文档摘录:
......
建表语句释义
语法帮助
CREATE [TEMPORARY] [EXTERNAL] TABLE [IF NOT EXISTS] [db_name.]table_name -- (Note: TEMPORARY available in Hive 0.14.0 and later)
[(col_name data_type [column_constraint_specification] [COMMENT col_comment], ... [constraint_specification])]
[COMMENT table_comment]
[PARTITIONED BY (col_name data_type [COMMENT col_comment], ...)]
[CLUSTERED BY (col_name, col_name, ...) [SORTED BY (col_name [ASC|DESC], ...)] INTO num_buckets BUCKETS]
[SKEWED BY (col_name, col_name, ...) -- (Note: Available in Hive 0.10.0 and later)]
ON ((col_value, col_value, ...), (col_value, col_value, ...), ...)
[STORED AS DIRECTORIES]
[
[ROW FORMAT row_format]
[STORED AS file_format]
| STORED BY 'storage.handler.class.name' [WITH SERDEPROPERTIES (...)] -- (Note: Available in Hive 0.6.0 and later)
]
[LOCATION hdfs_path]
[TBLPROPERTIES (property_name=property_value, ...)] -- (Note: Available in Hive 0.6.0 and later)
[AS select_statement]; -- (Note: Available in Hive 0.5.0 and later; not supported for external tables)
CREATE [TEMPORARY] [EXTERNAL] TABLE [IF NOT EXISTS] [db_name.]table_name
LIKE existing_table_or_view_name
[LOCATION hdfs_path];
data_type
: primitive_type
| array_type
| map_type
| struct_type
| union_type -- (Note: Available in Hive 0.7.0 and later)
primitive_type
: TINYINT
| SMALLINT
| INT
| BIGINT
| BOOLEAN
| FLOAT
| DOUBLE
| DOUBLE PRECISION -- (Note: Available in Hive 2.2.0 and later)
| STRING
| BINARY -- (Note: Available in Hive 0.8.0 and later)
| TIMESTAMP -- (Note: Available in Hive 0.8.0 and later)
| DECIMAL -- (Note: Available in Hive 0.11.0 and later)
| DECIMAL(precision, scale) -- (Note: Available in Hive 0.13.0 and later)
| DATE -- (Note: Available in Hive 0.12.0 and later)
| VARCHAR -- (Note: Available in Hive 0.12.0 and later)
......
任务列表:
1. 列出上文 Hive 建表语法中 data_type 可取的全部类别。
2. 请抄录上文 Hive 建表语法中的一段原文，自“[STORED AS DIRECTORIES]”起，一直到“(...)] -- (Note: Available in Hive 0.6.0 and later)”止。
3. 根据上文 Hive 建表语法，回答下列问题：
(a) TEMPORARY 关键字自 Hive 哪个版本起可用？
(b) AS select_statement 子句不支持哪一类表？
(c) DOUBLE PRECISION 类型自 Hive 哪个版本起可用？

数据:
......
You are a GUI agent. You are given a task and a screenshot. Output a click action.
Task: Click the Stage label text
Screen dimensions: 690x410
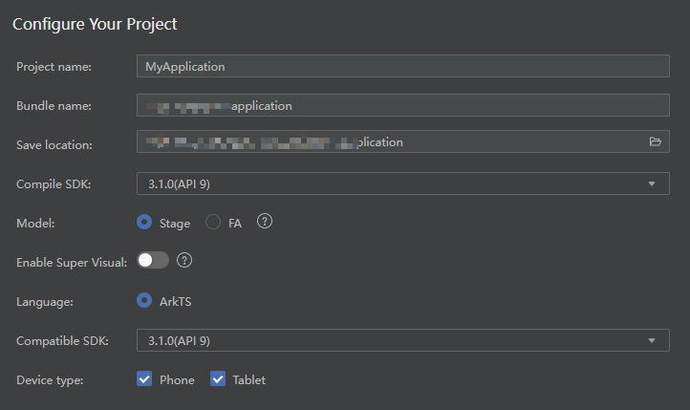tap(175, 224)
......
任务解答:
1. primitive_type、array_type、map_type、struct_type、union_type

2.
[STORED AS DIRECTORIES]
[
[ROW FORMAT row_format]
[STORED AS file_format]
| STORED BY 'storage.handler.class.name' [WITH SERDEPROPERTIES (...)] -- (Note: Available in Hive 0.6.0 and later)

3.
(a) Hive 0.14.0 及以后版本。
(b) 外部表（external tables）。
(c) Hive 2.2.0 及以后版本。